- _TRY IT_:
Go through the data below and transcribe it exactly. Omit the images.

- _MATERIAL PROVIDED_:
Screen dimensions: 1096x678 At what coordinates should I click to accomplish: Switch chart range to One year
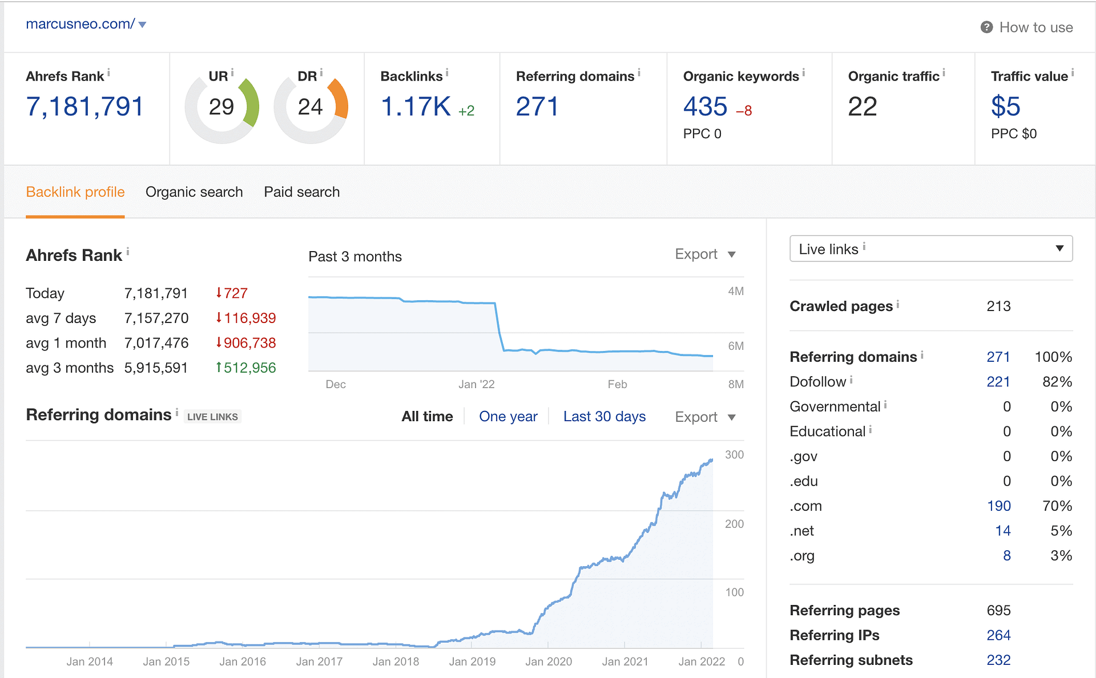pos(508,417)
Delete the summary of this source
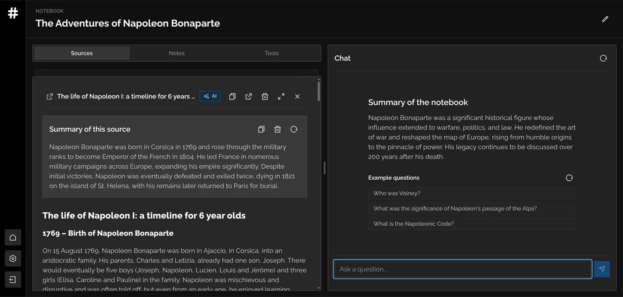Screen dimensions: 623x297 (277, 129)
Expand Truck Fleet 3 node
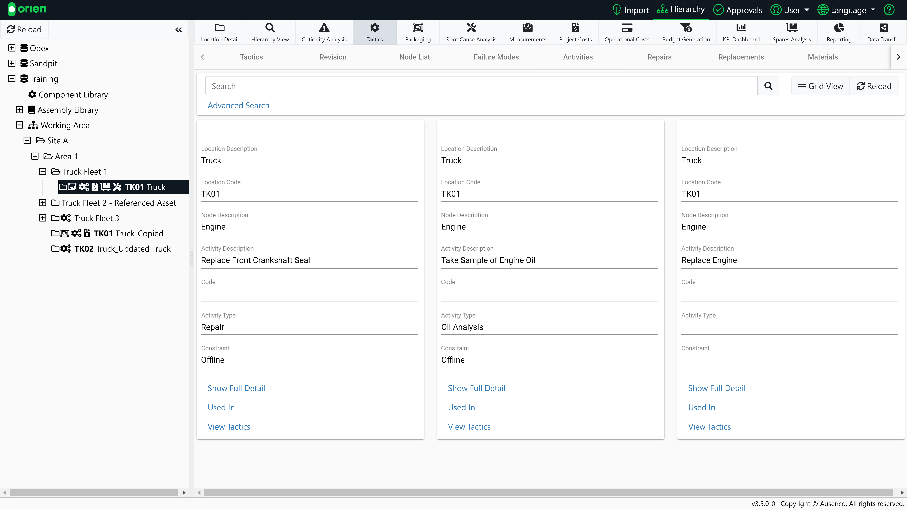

- _ANSWER TO THIS EXERCISE_:
Screen dimensions: 1096x678 At what coordinates should I click to accomplish: Switch chart range to One year
pos(508,417)
Delete the summary of this source
Screen dimensions: 623x297 (277, 129)
Expand Truck Fleet 3 node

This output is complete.